* DATASET RECORDS
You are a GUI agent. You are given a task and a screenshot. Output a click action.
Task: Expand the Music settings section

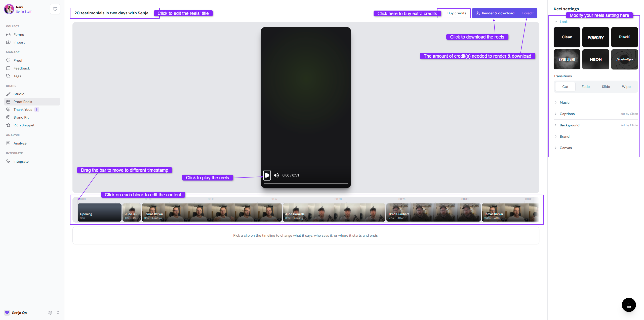tap(595, 102)
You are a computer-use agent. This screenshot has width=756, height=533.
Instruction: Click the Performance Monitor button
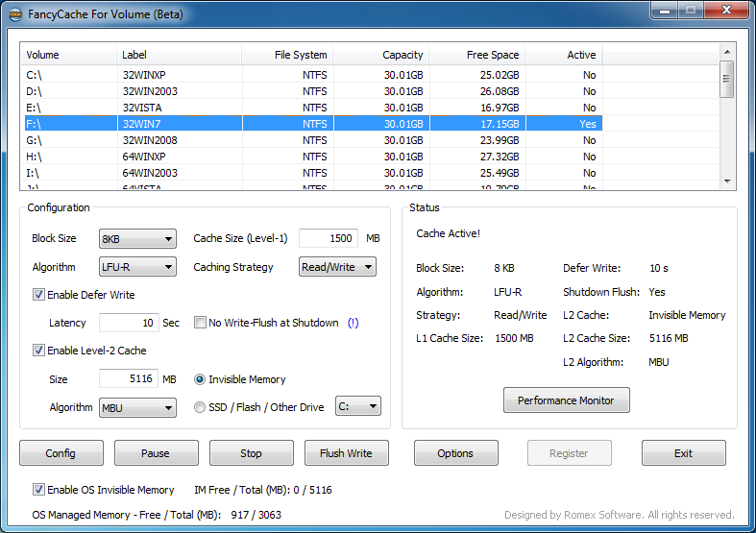click(x=566, y=400)
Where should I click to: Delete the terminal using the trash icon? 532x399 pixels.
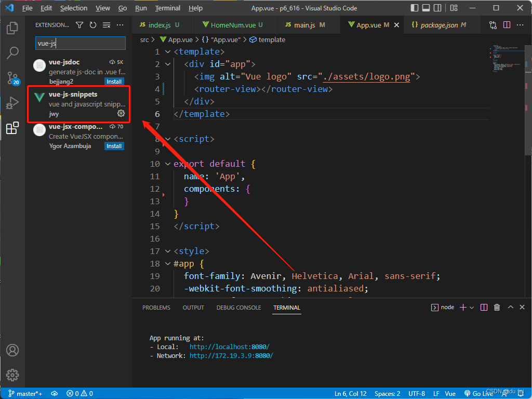497,308
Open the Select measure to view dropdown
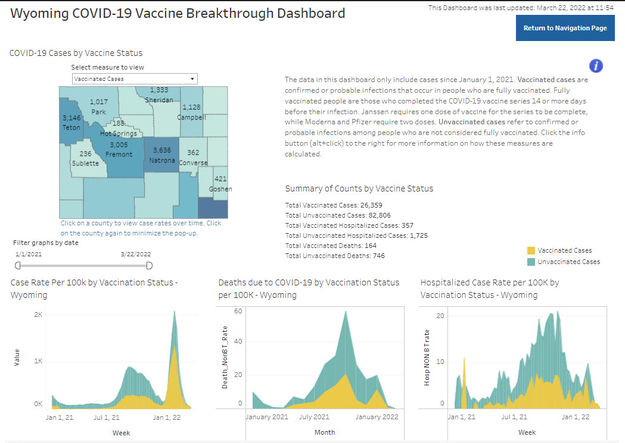This screenshot has height=443, width=625. point(135,78)
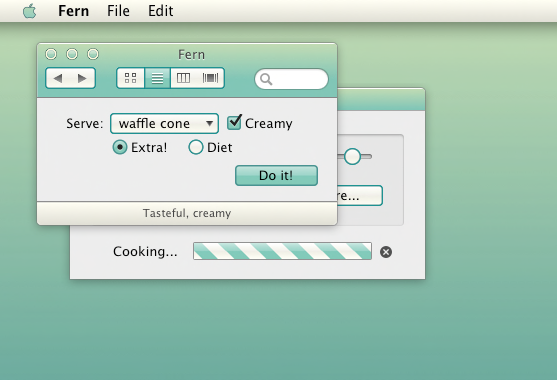Open the Fern application menu
The height and width of the screenshot is (380, 557).
point(74,11)
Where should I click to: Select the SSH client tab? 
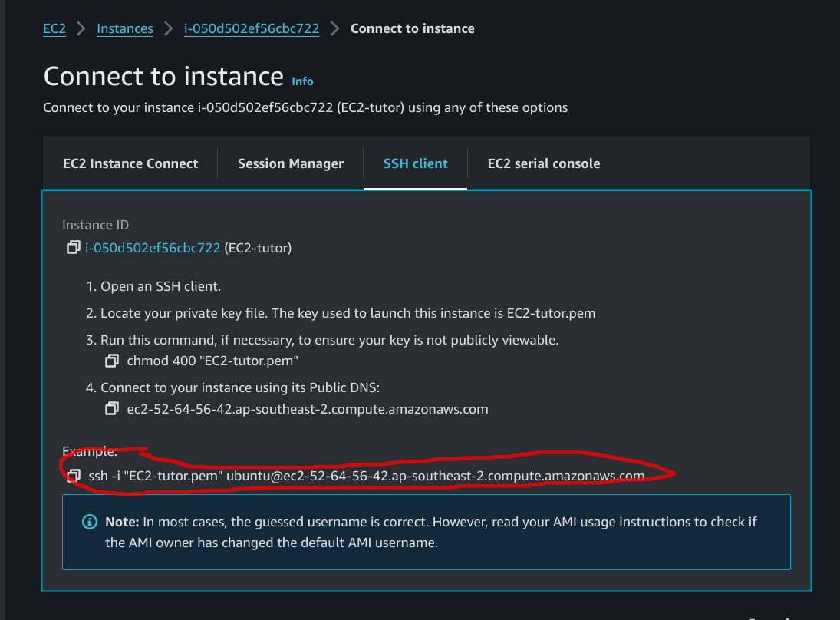415,163
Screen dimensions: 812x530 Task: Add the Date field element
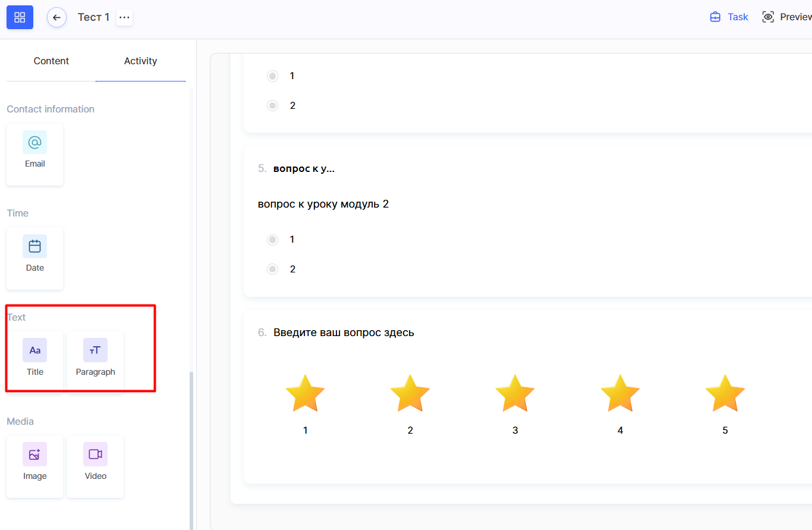(34, 258)
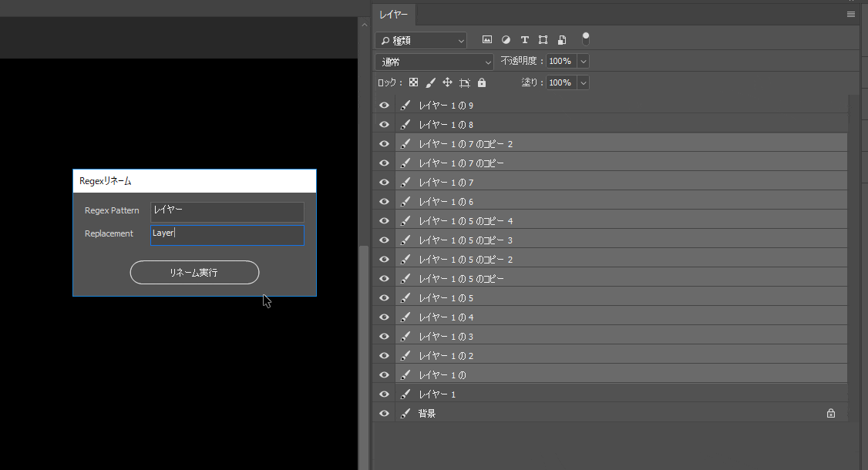The height and width of the screenshot is (470, 868).
Task: Enable lock position for selected layer
Action: [447, 82]
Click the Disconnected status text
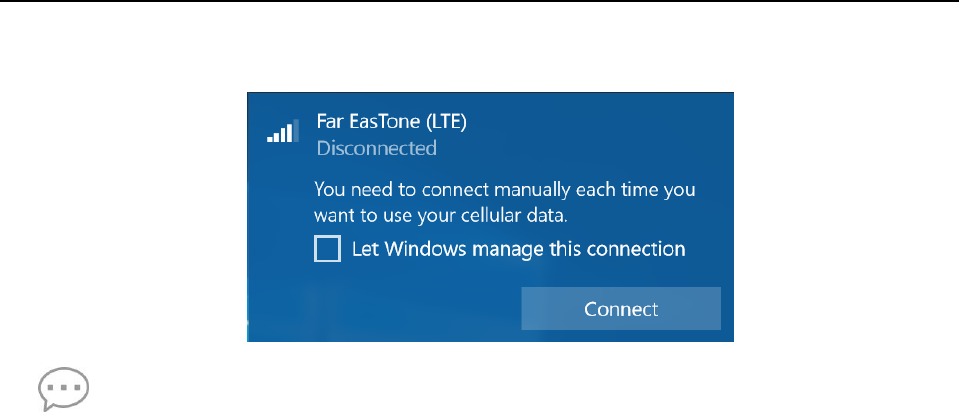This screenshot has height=412, width=959. click(377, 149)
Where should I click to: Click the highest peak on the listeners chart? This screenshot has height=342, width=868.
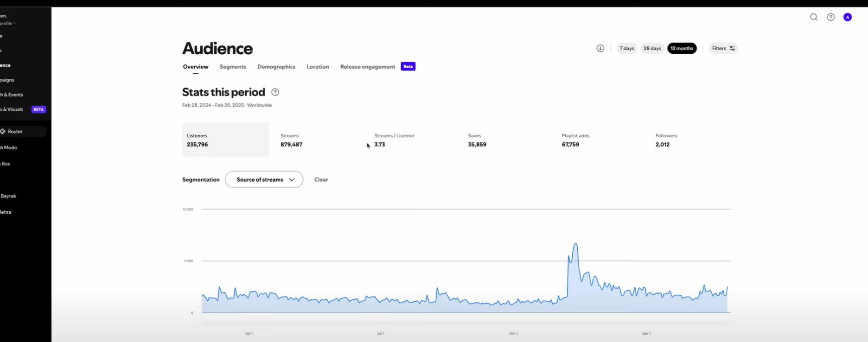[575, 244]
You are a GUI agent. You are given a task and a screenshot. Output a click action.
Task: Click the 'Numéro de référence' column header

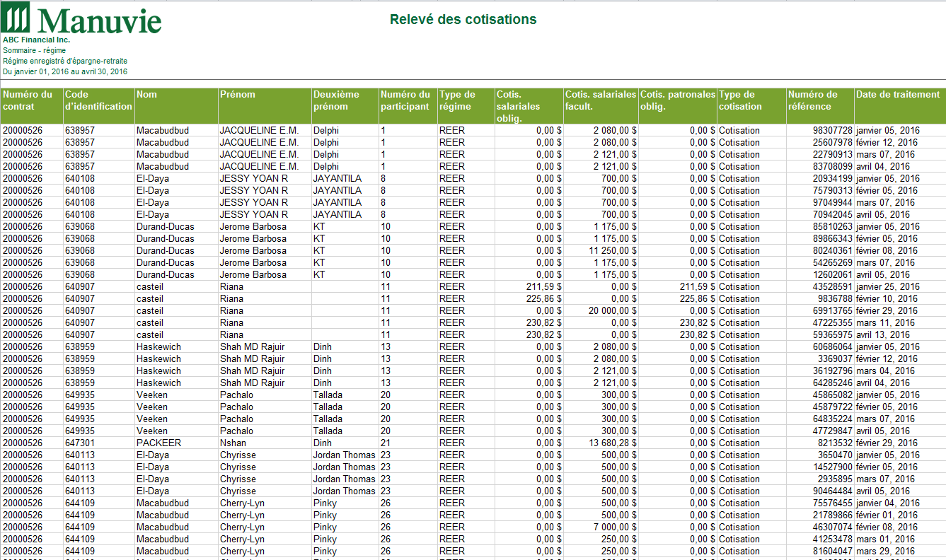(813, 100)
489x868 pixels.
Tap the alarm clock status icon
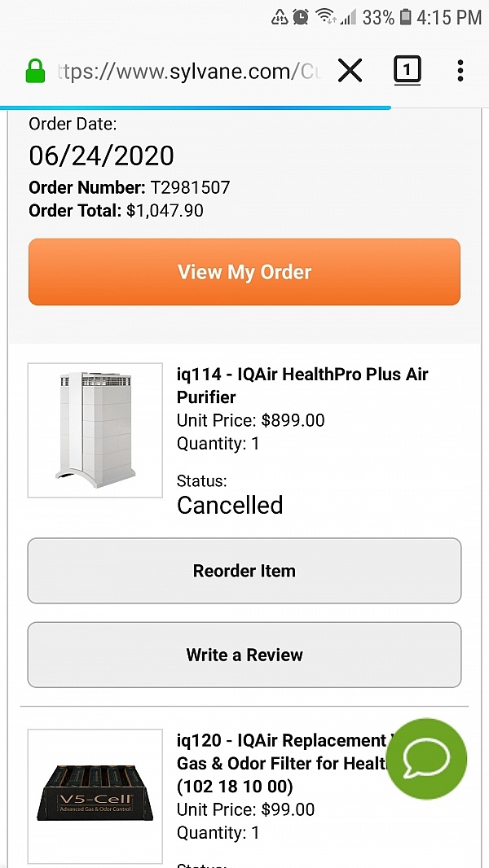point(301,16)
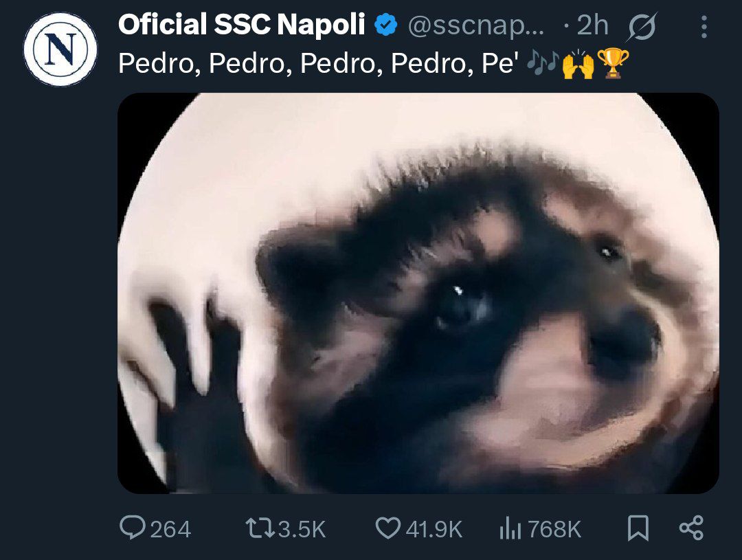
Task: Click the "Oficial SSC Napoli" display name
Action: [241, 25]
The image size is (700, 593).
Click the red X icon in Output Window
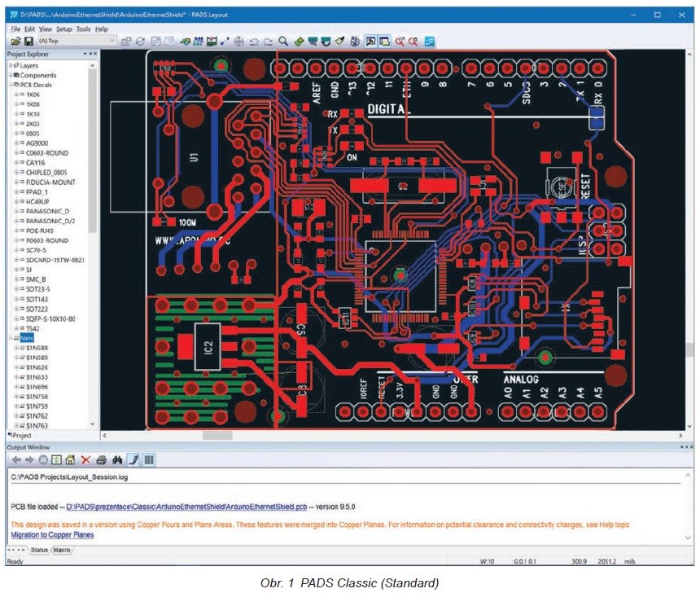pos(85,460)
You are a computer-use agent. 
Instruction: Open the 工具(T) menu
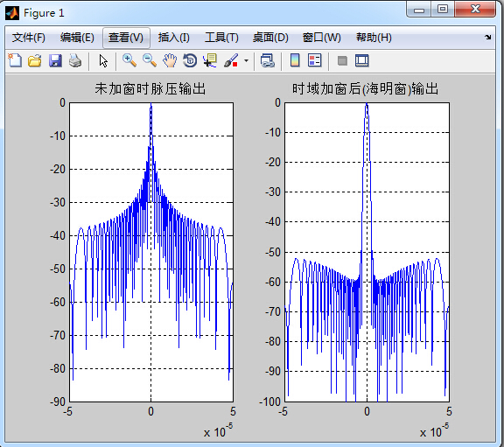[x=221, y=38]
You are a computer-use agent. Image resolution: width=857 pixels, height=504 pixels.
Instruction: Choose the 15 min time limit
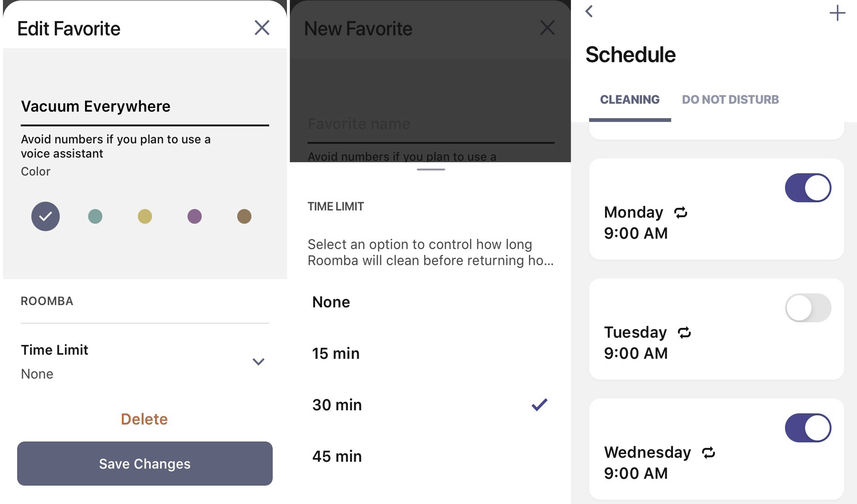[x=336, y=354]
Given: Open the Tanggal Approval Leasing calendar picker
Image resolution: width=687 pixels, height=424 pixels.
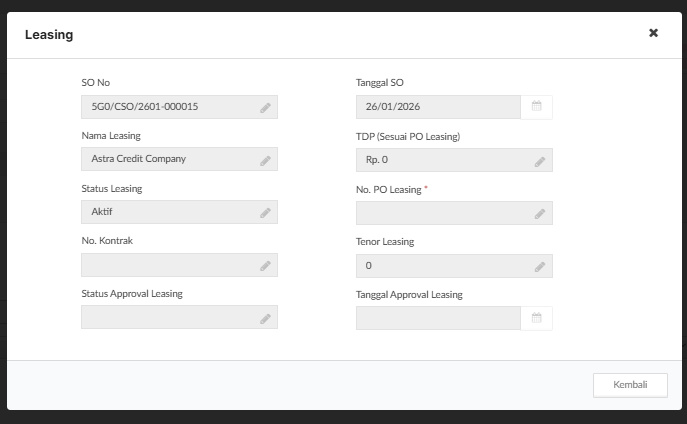Looking at the screenshot, I should 537,318.
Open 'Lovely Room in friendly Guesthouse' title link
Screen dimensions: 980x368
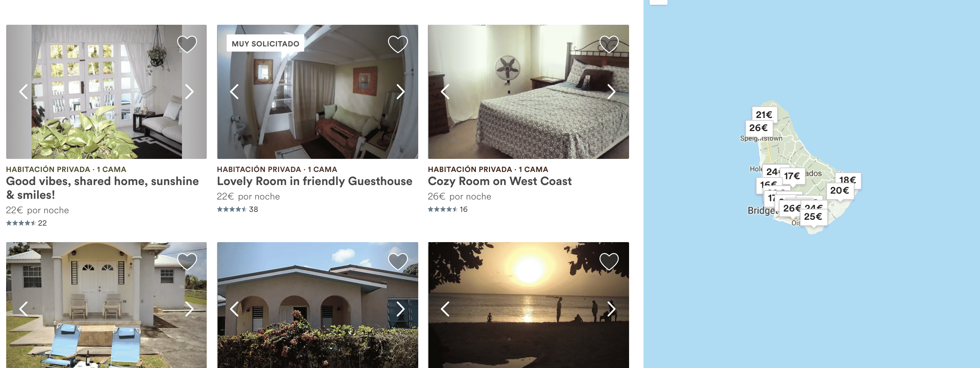click(314, 181)
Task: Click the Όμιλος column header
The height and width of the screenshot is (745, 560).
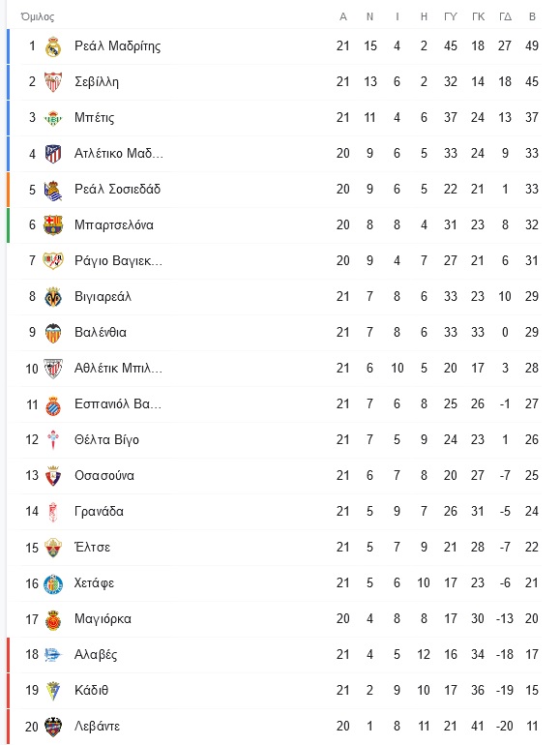Action: click(x=38, y=17)
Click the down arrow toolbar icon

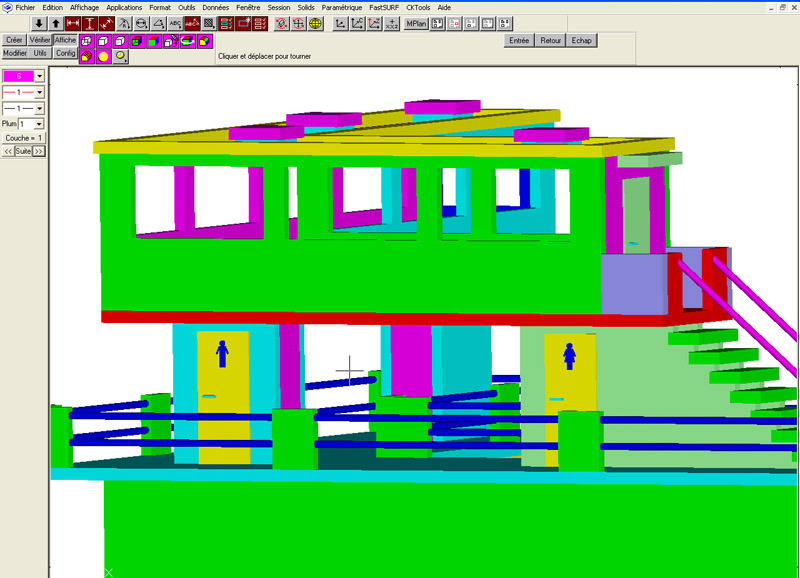coord(39,23)
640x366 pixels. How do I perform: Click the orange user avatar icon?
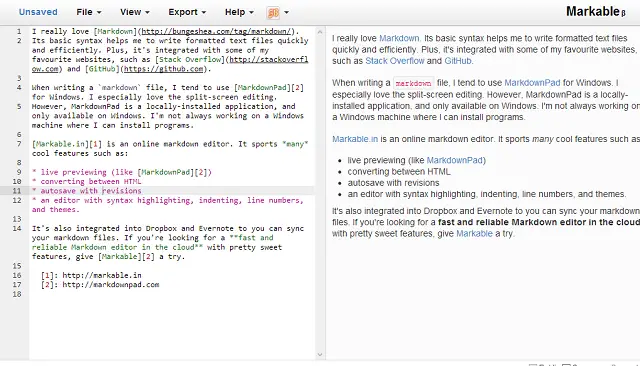[273, 13]
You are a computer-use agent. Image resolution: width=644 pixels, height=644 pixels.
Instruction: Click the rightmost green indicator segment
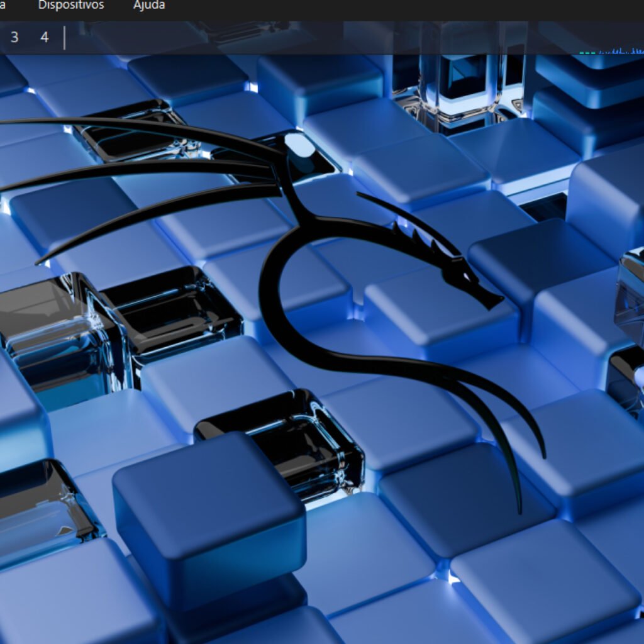click(x=593, y=53)
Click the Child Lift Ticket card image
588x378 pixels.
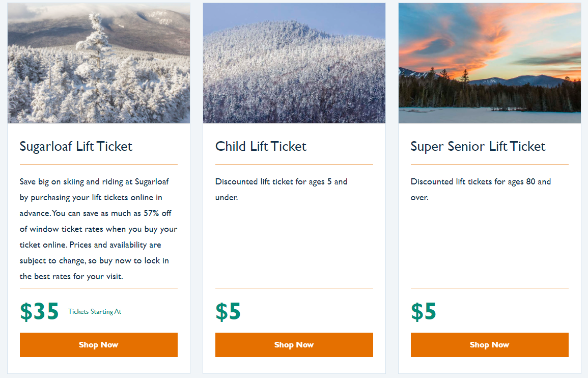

* WHAT THE TASK ASKS
Pictures are to be left out. Otherwise, copy the material above exactly.

* RESPONSE TO THIS TASK
You are a GUI agent. You are given a task and a screenshot. Output a click action.
Task: Expand the Music settings section

tap(595, 102)
You are a computer-use agent. This screenshot has width=756, height=533.
Instruction: Click the Performance Monitor button
click(x=566, y=400)
Where should I click to: Delete the terminal using the trash icon? 532x399 pixels.
497,308
Open the Select measure to view dropdown
This screenshot has height=443, width=625. point(135,78)
Open the Fern application menu
The height and width of the screenshot is (380, 557).
point(74,11)
Where should I click to: Select the SSH client tab? 
415,163
Screen dimensions: 812x530 Task: Add the Date field element
(34, 258)
The height and width of the screenshot is (470, 868).
Task: Enable lock position for selected layer
Action: [447, 82]
Click the Disconnected status text
This screenshot has height=412, width=959. click(377, 149)
Where should I click to: Click the highest peak on the listeners chart? This screenshot has height=342, width=868.
[575, 244]
You are a GUI agent. You are given a task and a screenshot. Output a click action.
Task: Click the 'Numéro de référence' column header

(813, 100)
489x868 pixels.
Tap the alarm clock status icon
point(301,16)
Task: Click the "Oficial SSC Napoli" display name
Action: [241, 25]
The image size is (700, 593).
Click the red X icon in Output Window
pos(85,460)
You are a computer-use agent. 
Instruction: Open the 工具(T) menu
[x=221, y=38]
You are a computer-use agent. Image resolution: width=857 pixels, height=504 pixels.
Instruction: Choose the 15 min time limit
[x=336, y=354]
Given: Open the Tanggal Approval Leasing calendar picker
Image resolution: width=687 pixels, height=424 pixels.
Looking at the screenshot, I should 537,318.
Open 'Lovely Room in friendly Guesthouse' title link
Screen dimensions: 980x368
click(314, 181)
Task: Click the Όμιλος column header
The height and width of the screenshot is (745, 560).
Action: click(x=38, y=17)
Click the down arrow toolbar icon

coord(39,23)
640x366 pixels. How do I perform: Click the orange user avatar icon?
[273, 13]
You are a computer-use agent. Image resolution: width=644 pixels, height=644 pixels.
Instruction: Click the rightmost green indicator segment
click(x=593, y=53)
Click the Child Lift Ticket card image
588x378 pixels.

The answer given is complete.